- Interactive map of Thawi Watthana Subdistrict
- Country: Thailand
- Province: Nonthaburi
- District: Sai Noi

Area
- • Total: 23.65 km^{2} (9.13 sq mi)

Population (2020)
- • Total: 8,862
- • Density: 374.71/km^{2} (970.5/sq mi)
- Time zone: UTC+7 (ICT)
- Postal code: 11150
- TIS 1099: 120507

= Thawi Watthana subdistrict, Nonthaburi =

Thawi Watthana (ทวีวัฒนา, /th/) is one of the seven subdistricts (tambon) of Sai Noi District, in Nonthaburi Province, Thailand.
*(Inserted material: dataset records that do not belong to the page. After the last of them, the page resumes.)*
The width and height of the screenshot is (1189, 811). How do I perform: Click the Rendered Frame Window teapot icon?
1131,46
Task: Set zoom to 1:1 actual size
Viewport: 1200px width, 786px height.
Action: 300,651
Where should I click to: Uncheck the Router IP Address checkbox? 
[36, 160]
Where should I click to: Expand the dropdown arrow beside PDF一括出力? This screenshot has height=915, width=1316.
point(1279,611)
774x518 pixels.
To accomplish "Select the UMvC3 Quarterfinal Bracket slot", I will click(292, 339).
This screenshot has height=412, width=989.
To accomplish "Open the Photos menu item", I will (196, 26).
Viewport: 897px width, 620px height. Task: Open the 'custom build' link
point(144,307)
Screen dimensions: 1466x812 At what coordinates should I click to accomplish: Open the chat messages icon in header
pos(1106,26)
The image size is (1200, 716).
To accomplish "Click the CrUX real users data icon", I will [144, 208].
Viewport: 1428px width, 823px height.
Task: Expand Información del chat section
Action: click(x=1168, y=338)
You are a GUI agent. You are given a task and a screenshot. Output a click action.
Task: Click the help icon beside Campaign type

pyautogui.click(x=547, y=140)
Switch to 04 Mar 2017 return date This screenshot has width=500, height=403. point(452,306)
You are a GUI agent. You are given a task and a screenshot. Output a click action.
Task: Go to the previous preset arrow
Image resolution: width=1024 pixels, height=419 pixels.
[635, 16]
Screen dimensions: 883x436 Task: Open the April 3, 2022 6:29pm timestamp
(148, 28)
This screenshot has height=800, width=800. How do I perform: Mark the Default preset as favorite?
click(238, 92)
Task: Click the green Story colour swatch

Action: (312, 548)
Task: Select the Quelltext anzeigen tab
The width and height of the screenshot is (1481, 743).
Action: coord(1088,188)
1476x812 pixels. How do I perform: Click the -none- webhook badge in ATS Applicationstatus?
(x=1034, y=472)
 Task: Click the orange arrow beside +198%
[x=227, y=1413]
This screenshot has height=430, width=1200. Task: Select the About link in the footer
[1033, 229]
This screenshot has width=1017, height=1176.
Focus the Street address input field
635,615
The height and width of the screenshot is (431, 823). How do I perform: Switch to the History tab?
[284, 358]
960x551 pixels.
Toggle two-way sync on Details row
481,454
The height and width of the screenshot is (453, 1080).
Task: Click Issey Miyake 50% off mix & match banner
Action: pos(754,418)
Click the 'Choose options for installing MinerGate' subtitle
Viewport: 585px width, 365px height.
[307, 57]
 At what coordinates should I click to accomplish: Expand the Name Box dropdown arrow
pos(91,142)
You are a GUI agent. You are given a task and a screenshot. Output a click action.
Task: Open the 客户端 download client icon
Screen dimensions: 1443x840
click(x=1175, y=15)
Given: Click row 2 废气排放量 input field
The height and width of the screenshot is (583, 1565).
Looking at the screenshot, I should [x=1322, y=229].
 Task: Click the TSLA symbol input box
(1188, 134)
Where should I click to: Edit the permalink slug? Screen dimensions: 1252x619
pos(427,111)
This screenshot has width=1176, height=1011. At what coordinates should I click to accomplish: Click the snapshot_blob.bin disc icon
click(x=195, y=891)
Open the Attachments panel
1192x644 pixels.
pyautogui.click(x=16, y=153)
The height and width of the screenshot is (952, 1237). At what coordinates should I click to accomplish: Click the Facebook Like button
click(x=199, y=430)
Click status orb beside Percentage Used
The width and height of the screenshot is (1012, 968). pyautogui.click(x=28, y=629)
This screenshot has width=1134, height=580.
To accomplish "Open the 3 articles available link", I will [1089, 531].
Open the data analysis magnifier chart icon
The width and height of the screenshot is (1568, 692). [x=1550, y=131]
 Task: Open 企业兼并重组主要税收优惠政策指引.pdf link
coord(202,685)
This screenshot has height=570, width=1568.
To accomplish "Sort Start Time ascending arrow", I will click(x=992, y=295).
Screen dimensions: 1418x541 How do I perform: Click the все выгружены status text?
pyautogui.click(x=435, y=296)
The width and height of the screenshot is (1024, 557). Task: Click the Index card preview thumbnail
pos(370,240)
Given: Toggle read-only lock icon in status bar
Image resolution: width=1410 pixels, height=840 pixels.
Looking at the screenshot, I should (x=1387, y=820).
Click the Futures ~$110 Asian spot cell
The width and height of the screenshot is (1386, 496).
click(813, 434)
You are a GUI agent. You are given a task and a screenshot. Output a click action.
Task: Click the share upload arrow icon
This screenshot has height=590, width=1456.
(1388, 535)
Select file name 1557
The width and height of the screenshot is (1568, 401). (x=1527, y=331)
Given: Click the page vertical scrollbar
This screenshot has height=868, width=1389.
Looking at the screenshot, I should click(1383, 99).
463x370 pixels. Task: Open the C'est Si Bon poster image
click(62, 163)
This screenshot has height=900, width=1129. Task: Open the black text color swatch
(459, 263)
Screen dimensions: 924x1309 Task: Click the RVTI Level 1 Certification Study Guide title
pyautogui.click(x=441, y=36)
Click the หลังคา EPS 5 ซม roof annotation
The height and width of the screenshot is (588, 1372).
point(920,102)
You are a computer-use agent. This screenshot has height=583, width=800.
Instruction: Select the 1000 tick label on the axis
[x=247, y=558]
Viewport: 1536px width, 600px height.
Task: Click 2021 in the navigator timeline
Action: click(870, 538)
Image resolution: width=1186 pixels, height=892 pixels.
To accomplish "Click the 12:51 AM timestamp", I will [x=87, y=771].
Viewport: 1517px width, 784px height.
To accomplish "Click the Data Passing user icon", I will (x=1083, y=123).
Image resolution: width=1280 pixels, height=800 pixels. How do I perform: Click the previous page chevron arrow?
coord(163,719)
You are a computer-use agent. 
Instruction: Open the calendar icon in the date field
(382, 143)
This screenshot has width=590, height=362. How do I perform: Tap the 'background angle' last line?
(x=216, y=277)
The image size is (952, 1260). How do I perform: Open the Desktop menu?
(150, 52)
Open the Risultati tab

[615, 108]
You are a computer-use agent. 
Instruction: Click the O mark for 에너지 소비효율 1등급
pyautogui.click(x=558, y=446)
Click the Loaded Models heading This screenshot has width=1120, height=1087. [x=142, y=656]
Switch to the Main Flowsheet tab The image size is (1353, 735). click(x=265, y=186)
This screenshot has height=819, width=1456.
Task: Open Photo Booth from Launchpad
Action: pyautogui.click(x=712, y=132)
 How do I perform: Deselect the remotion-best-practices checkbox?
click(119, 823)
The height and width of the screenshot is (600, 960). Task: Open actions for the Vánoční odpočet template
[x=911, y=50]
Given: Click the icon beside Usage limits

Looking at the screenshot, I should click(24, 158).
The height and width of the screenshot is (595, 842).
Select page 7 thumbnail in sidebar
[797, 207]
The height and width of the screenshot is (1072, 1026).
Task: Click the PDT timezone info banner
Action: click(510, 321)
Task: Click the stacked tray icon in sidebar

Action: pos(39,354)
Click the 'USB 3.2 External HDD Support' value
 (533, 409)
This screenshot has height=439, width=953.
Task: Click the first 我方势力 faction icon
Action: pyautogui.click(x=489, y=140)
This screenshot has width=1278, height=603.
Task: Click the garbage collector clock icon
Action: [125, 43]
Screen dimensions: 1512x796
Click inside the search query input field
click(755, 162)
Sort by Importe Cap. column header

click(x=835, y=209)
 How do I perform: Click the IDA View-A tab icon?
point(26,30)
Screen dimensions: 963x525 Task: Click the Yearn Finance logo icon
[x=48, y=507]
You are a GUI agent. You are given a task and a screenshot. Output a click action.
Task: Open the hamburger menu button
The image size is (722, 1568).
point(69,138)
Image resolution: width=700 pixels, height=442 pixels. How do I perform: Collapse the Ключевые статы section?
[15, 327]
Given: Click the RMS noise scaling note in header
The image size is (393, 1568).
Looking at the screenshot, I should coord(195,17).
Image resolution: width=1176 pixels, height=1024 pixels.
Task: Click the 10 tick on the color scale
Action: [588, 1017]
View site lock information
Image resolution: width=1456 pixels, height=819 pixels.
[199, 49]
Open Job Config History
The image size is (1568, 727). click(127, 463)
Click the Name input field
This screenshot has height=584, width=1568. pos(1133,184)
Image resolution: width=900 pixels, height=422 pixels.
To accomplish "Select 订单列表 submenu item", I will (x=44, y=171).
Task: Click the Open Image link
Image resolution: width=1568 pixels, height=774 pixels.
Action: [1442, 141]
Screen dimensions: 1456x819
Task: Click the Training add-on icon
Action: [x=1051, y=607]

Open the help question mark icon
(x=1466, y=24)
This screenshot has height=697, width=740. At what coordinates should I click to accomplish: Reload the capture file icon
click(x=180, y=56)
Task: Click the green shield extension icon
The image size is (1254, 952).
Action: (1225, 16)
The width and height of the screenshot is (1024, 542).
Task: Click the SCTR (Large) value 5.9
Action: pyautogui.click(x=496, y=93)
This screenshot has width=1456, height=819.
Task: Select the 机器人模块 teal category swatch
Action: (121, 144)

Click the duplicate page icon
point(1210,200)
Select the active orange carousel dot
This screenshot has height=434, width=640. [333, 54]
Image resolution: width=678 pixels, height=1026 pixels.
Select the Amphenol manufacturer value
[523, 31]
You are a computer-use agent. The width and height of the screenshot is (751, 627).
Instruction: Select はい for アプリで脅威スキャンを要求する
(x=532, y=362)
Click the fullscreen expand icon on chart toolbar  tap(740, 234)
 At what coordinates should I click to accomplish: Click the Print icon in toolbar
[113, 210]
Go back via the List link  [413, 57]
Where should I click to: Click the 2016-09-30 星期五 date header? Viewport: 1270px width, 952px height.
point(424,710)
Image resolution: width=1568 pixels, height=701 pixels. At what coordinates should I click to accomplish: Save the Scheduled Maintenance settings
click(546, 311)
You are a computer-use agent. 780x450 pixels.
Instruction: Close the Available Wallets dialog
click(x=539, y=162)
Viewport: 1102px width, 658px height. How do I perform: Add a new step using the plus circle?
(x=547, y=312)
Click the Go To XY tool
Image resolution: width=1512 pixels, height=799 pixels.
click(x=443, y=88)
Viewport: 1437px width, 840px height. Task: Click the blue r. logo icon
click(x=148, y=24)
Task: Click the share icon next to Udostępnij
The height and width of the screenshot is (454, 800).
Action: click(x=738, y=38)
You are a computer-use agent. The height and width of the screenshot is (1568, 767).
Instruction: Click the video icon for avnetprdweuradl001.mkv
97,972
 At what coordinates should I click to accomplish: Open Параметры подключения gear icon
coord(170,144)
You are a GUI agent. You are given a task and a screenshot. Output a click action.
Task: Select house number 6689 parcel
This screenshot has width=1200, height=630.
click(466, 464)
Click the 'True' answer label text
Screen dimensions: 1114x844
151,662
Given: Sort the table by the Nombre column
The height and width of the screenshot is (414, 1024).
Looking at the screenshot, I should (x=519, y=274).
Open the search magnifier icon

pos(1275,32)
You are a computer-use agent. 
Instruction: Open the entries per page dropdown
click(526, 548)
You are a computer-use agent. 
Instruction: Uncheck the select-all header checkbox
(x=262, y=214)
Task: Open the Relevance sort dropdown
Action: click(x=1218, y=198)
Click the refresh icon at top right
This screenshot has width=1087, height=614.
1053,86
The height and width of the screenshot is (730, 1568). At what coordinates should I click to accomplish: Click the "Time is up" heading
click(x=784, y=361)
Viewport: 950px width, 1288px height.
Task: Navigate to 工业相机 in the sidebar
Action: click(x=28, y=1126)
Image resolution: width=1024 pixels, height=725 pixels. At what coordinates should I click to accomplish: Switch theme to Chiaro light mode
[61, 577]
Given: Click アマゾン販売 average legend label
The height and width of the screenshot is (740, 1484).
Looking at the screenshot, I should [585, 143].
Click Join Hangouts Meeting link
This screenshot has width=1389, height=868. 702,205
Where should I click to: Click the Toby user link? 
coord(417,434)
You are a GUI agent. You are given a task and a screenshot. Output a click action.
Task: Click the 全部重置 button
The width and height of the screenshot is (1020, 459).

The subdistrict is bounded by (clockwise from north) Khun Si, Sai Noi, Phimon Rat, Bang Khu Rat, Nong Phrao Ngai and Naraphirom subdistricts. In 2020 it had a total population of 8,862 people.

==Administration==
===Central administration===
The subdistrict is subdivided into 8 administrative villages (muban).

| No. | Name | Thai |
|---|---|---|
| 01. | Ban Khlong Chao Thawi Watthana | บ้านคลองเจ้าทวีวัฒนา |
| 02. | Ban Khlong Chao Thawi Watthana | บ้านคลองเจ้าทวีวัฒนา |
| 03. | Ban Khlong Sam | บ้านคลองสาม |
| 04. | Ban Khlong Song | บ้านคลองสอง |
| 05. | Ban Khlong Nueng | บ้านคลองหนึ่ง |
| 06. | Ban Khlong Masong | บ้านคลองมะสง |
| 07. | Ban Khlong Ta Chom | บ้านคลองตาชม |
| 08. | Ban Khlong Masong (Ban Plai Khlong Masong) | บ้านคลองมะสง (บ้านปลายคลองมะสง) |

===Local administration===
The whole area of the subdistrict is covered by Thawi Watthana Subdistrict Administrative Organization (องค์การบริหารส่วนตำบลทวีวัฒนา).